The UK market fell 10% in the last week to its lowest level since
      April 1997
   • Germany is at its lowest level since the crisis in Asia in 1997
   • Japan is at a near 18 year low
   • Hong Kong is at its lowest level since October 1997
   • On average markets had already declined 30% prior to the attack -
      rising to 35% after the attack
   • The oil price jumped by 13% to $31 per barrel (having risen from
      $10 in 1998 and reached $40 in the lead up to the Gulf war)
  The crisis has come at a time when stock markets were already worrying about global economic trends. Companies and investment analysts were already missing their targets and having to downgrade. We had begun to see profit warnings on a regular basis. These together with the 'dot.com' crash meant that we were well into an 18 month Bear Market and were facing worries that the USA would move into a formal recession.  
  After the recent tragic events, we now have to contend with even more uncertainty. There has been an immediate reduction in consumer confidence resulting in lower consumer spending. Most people now expect an American recession and worldwide economic weakness. However the policy response, both fiscal and monetary, will be sizeable and should aid recovery. American interest rates have been cut by 0.5% and Europe is following their lead. US government spending is set to rise by $40bn over the next two years to rebuild and boost growth. Other Central Banks are set to follow suit. The scale and nature of the Allied military response is an added uncertainty that the markets now have to cope with. However, the future is always unclear and uncertain by its very nature and it is worth remembering that the start of Allied operations in the Gulf war marked the low point in a stock market trough.  
  Bonds have been the major beneficiary of the global economic slowdown. Bonds have significantly outperformed equities over the last year, to such an extent that the difference in returns between the two asset classes is now at an extreme. In the UK, Europe and Japan equities now look cheap compared to bonds, whilst in the US they look reasonable value relative to bonds. The dividend yield on the UK Allshare Index is now higher than the yield on two year US Treasury Bills (for example HSBC currently yields more on its Shares than it does on its Deposit Accounts). Historically this would be a strong buy signal for equities.  

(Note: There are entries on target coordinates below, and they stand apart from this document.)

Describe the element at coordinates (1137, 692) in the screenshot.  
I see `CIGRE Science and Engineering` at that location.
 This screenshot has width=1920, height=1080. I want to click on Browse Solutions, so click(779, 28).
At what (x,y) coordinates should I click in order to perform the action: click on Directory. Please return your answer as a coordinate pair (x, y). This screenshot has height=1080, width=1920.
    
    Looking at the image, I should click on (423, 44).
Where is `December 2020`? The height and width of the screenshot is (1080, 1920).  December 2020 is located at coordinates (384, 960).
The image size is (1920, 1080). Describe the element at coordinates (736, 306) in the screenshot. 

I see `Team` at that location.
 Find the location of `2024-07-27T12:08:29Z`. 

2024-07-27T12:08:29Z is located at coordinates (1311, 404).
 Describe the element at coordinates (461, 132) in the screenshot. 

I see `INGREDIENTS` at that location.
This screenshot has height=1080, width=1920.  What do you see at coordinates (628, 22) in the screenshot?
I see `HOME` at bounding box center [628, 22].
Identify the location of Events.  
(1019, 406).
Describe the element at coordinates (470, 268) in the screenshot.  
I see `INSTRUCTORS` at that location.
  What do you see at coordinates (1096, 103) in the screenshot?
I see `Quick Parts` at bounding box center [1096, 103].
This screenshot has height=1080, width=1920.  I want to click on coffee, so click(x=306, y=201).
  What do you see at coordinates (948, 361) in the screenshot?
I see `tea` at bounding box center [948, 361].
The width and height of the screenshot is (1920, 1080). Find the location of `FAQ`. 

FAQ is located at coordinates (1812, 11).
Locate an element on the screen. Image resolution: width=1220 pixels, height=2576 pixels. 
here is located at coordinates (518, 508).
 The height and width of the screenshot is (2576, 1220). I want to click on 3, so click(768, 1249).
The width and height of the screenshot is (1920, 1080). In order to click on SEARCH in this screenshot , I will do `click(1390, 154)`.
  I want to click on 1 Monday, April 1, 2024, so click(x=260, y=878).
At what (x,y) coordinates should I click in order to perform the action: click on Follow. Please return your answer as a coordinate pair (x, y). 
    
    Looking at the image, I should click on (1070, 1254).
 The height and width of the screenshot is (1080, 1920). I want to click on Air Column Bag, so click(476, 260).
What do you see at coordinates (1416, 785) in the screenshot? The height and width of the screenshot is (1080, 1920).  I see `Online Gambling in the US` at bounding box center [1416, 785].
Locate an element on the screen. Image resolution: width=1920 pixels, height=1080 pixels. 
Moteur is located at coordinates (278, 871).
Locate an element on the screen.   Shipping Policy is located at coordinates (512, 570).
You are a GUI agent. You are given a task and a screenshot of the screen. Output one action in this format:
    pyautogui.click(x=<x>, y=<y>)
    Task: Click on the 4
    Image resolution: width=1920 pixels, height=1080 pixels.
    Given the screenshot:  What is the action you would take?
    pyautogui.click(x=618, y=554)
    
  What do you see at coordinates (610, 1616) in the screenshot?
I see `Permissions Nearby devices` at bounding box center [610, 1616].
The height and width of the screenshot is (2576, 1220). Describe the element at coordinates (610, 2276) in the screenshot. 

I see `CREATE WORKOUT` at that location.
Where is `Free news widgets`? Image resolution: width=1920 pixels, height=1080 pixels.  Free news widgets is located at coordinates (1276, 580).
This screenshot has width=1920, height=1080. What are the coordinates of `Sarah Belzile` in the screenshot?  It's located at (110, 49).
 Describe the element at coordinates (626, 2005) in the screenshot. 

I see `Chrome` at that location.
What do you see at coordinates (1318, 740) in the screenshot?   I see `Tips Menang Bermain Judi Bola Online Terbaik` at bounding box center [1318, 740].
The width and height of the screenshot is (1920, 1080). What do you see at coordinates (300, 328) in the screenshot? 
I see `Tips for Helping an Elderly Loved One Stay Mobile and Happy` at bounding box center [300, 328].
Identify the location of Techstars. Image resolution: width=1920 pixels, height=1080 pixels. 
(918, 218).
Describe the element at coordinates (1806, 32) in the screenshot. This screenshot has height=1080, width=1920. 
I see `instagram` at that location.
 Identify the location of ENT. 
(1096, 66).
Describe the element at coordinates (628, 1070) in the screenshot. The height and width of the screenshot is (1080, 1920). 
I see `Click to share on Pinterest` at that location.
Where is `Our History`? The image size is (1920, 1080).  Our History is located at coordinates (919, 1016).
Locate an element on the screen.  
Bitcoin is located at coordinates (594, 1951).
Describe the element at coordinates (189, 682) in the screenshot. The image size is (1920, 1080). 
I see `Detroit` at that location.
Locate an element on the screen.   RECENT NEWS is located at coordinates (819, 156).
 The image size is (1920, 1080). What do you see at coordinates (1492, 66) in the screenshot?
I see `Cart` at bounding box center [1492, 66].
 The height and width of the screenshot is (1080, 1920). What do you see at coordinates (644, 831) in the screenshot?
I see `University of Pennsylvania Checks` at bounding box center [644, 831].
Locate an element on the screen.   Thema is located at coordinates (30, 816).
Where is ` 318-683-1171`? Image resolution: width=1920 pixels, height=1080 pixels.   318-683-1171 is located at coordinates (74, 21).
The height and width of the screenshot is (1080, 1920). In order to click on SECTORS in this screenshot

  Inflation is currently low so the threat from the oil market is lower than in past crises. If global GDP slows after the attack, the demand for oil will fall further. On the other hand, US retaliatory action may disrupt oil supplies and hence apply upward pressure on the oil price.  
  Global economic growth has been slowing since its peak in 2000. Market participants had already become bearish about the short-term outlook for world growth until the end of 2001. GDP growth for 2002 and beyond was expected to recover with the help of Central Banks loosening their monetary and fiscal policy. Interest rates are set to fall further. Inflation is low and under control. The recovery in economic growth may have been delayed by the recent terrible events but recovery should happen at some stage. When markets recover they tend to do so sharply. It is very difficult to predict exactly when this will happen.  
  Add to all of this the difficulty of interpreting a market where apparently bad news can be seen as good news (if worse was expected) and we can see why 'Equity' style investments are described as risky. But the truth is that there are few alternatives that offer a facility for convenient accumulation of funds with the prospect of meaningful long term growth. The AllShare Index stood at 61 in 1974, it now stands at around 2,200. As we keep saying, no-one knows the future, but we do know that, in the past, no safe investment comes near this rate of return.  
  Conclusion  
  No-one knows what will happen in the future.  
  After a crisis and the initial setback, the market has always resumed its upward trend. To sell equities now could amount to selling at the bottom of the market. The markets are likely however to be volatile for sometime. Once the nature of the Allied response to the terrorists is known, the uncertainty facing investors will be reduced, which may be the catalyst needed for stock markets to recover. But no-one knows and share prices could equally well continue to fall - much is at stake on the Allied response to the terrorists.  
  As always 'Equity' investments should only be undertaken on a long-term view of at least three to five years. This fundamental rule seems more important than ever now. Many experts agree that investors will usually be better off resisting the temptation to make changes to their long-term investments simply because of short-term stockmarket movements.  
  If your personal circumstances are unaltered, and you are still able to take a medium to long-term view, then it is probably appropriate to do nothing through any period of uncertainty. This view would also apply to maintaining any regular investments - pensions, ISAs or savings plans.  
  For what it is worth, JB continues to pay his pension premium into funds largely investing in Stockmarkets and he has no plans to change.